Fransa dan döndüğümde yurdumu ne kadar özlediğimi bir kez daha anlıyorum. Orada iken kardeşlerimiz; hep aynı soruyu soruyorlardı. Türkiye mi güzel, Fransa mı Burada mı yaşamak isterdiniz, Türkiye de mi diye. Elbette Türkiye dünyanın en güzel memleketi, tabii ki ülkemde yaşamak isterim cevabını veriyordum her seferinde. Memleketimden fazla uzak kalmamak için, Avrupa ya her davet edildiğimde kalacağım gün sayısını azaltmaya bakarım. İki üç günlük programlar talep ederim. Uzun günlere yaydıkları konferansları birkaç güne sığdırmalarını isterim. Belki çok yorulurum ama bir an önce ülkeme kavuşma hayali, en büyük şifa olur. Bence Avrupa nın en güzel yüzü, ülkeme götüren uçağa bindiğim andır.

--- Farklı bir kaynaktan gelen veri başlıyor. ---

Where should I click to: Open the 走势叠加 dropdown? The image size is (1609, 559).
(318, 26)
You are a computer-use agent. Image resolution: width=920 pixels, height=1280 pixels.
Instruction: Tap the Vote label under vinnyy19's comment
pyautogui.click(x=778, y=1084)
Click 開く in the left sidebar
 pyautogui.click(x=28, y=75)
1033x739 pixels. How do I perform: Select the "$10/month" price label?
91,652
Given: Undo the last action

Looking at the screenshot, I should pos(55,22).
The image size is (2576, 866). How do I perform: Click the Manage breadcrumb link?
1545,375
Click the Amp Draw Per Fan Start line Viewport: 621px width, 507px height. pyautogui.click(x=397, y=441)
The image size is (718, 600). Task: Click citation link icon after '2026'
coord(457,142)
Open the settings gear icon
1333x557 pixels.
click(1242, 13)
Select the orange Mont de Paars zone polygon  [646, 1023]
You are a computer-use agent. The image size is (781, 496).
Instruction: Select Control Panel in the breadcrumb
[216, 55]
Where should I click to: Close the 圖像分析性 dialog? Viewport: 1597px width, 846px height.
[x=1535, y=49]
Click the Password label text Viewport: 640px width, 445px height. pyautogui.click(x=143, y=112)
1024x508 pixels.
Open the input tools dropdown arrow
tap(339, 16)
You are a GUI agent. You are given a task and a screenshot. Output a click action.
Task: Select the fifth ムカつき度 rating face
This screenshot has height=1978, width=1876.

Fakat Türkiye den giden kardeşlerimiz; Avrupa yı bir yurt edinmişler. Anadolu nun tüm özelliklerini; renklerini, nakışlarını, yardımseverliğini, komşuluğunu, misafirperverliğini oralara taşımışlar. İnsan hiç Türkiye den çıkmamış gibi oluyor aralarında. İnsansız bir ortam olsa, belki yabancılık duygusu yaşanır fakat adeta Türkiye nin bir vilayetine gidiyormuşcasına gurbeti sıla renkleri ile bezemişler.
Yurt dışında kültürlerini koruyacakları yegane merkez camiler olmuş. Camiler sadece dinlerini yaşadıkları bir mabed değil, kültür merkezi olarak da işlev görmekte aynı zamanda. Camilerin gençlikevinde, gençler birbirleri ile kâhvelerde buluşacakları yerde burada oturup sohbet etmekteler. Kadınlar erkeklerle yarışta; kendilerine ait bölümleri büro havasından uzak, yuva sıcaklığı ile desenlemişler. Ramazan olsa da olmasa da, bütün camilerin mutfaklarında kadınlar egemen, bazan aşçılar da tutuyorlar; yemekler pişip, çocuklara, gençlere sofralar kurulmakta. İnsanlar iftar davetlerini artık evlerinde yapmıyorlar. Cami lokantaları, külliyenin aşevi gibi hizmet vermekte. Pekçok cami, İstanbul dan esinlenerek bir de çadır kurmuş bahçesine. Burada cemaat, Müslüman ülkelerden gelen öğrenciler, Fransızlar iftar yemeği yemekte. Çadırların konukları arasında bulundukları şehirlerin belediye başkanları ya da Fransız milletvekilleri, dinlerarası diyalog çalışanları, papazlar da bulunmakta.
Strazburg Eyyub Sultan Külliyesi nin işlevi de küçük bir dükalık gibi. Geniş bir alan üzerinde yayılan kompleksin binaları sayılacak gibi değil. 2500 kişilik kapasitesi ile Avrupa nın en büyük camisini bünyesinde barındıran külliye; okulu, derslikleri, düğün ve konferans salonu, kadınlar bölümü, lokantası, marketi, exportu ile devasa bir yapılar topluluğu. Şubenin kadınlar kolubaşkanı Rahime Şahin ve icra arkadaşlarının çok ciddi bir müesseseyi yönetmenin başarısı yüzlerinden okunmakta. Burada kadınlar erkeklerden ayrı olarak kendi bütçelerinden iftarlar vermekte. Kermes odasında; başlarını kaldırmadan, geçmişin Baciyan ruhu ile dikişler dikmekte, nakışlar işlemekte, yemekler yapmaktalar. Türklerin genlerinde taşıdıkları teşkilatçılık ruhu ile ne kadar büyük yardımlara imza atmaktalar. Düzenledikleri, zekat, sadaka ve fitre çalışmaları ile mağdur ve mazlum ülkelerin fakir halklarına çok önemli meblağlar ulaştırmaktalar.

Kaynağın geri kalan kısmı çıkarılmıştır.